China faces pressure achieving energy-saving goal: expert

(Xinhua)
Updated: 2007-02-01 20:58

HEFEI -- China is under great pressure and facing many challenges if it hopes to achieve its goal of cutting by 20 percent the amount of energy it uses to produce a unit of GDP, according to a official of the State Council research center.

Energy consumption by industries and by people has soared since the beginning of the decade and the amount of energy used to create a unit of GDP remains 40 percent higher than in advanced countries, Feng Fei, director of the Industry Department of the Development Research Center of the State Council.

Last year China said it hoped to cut the amount of energy needed to produce a unit of GDP by 20 percent by the end of the decade.

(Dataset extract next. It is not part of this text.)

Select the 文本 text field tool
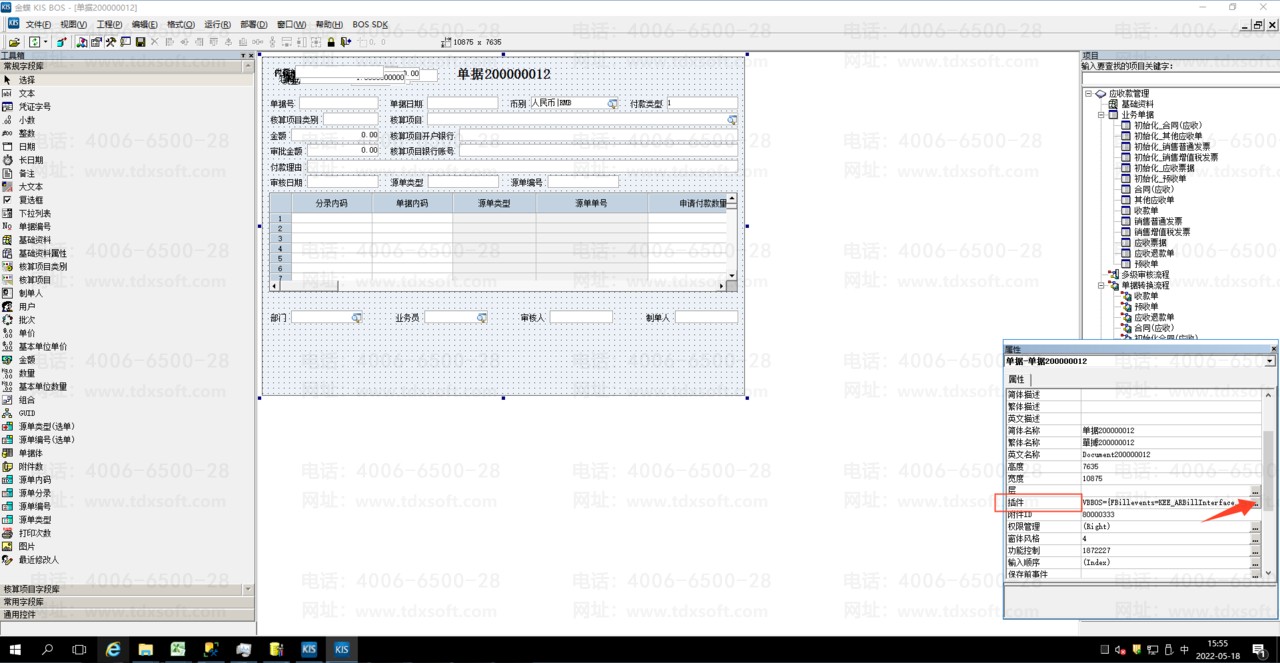Image resolution: width=1280 pixels, height=663 pixels. pos(27,93)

This is aimed at making the country much more efficient in the use of energy.

Feng says, the output of high energy-consuming products surged in the first five years of the decade, with steel up 187 percent, cement up 79 percent and glass up 119 percent. The number of private cars in China jumped almost six fold in the first half of the decade. In the five years China's industrial sector energy consumption rose by an equivalent of 630 million tons of coal.

China also lags behind other countries when it comes to recycling, said Feng. Each year, the value of un-recycled materials is more than 30 billion yuan (US$3.75 billion).

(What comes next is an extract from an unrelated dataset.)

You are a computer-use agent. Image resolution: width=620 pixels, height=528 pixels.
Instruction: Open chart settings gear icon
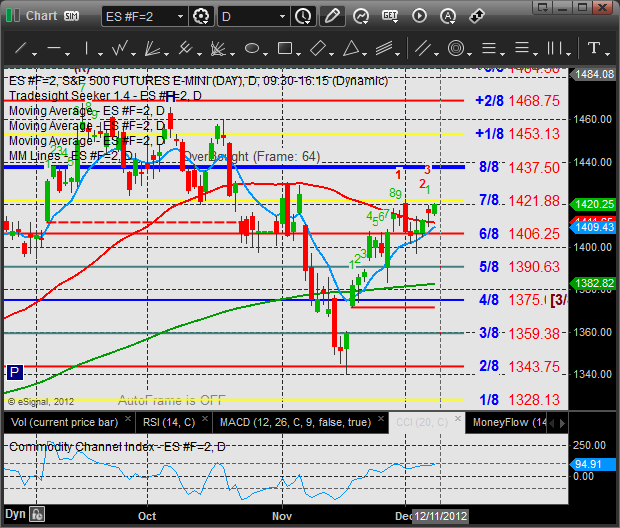(201, 17)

Feng says to achieve its energy efficiency goals China should limit production in high energy-consuming sectors and slow down its economic growth to 7.5 percent. He also wants to see the government fund research on energy efficiency.

Government statistics show that in the first five years of the decade, the average annual growth in China's energy consumption was six percentage points higher than the country's economic growth rate which averaged just above 10 percent a year.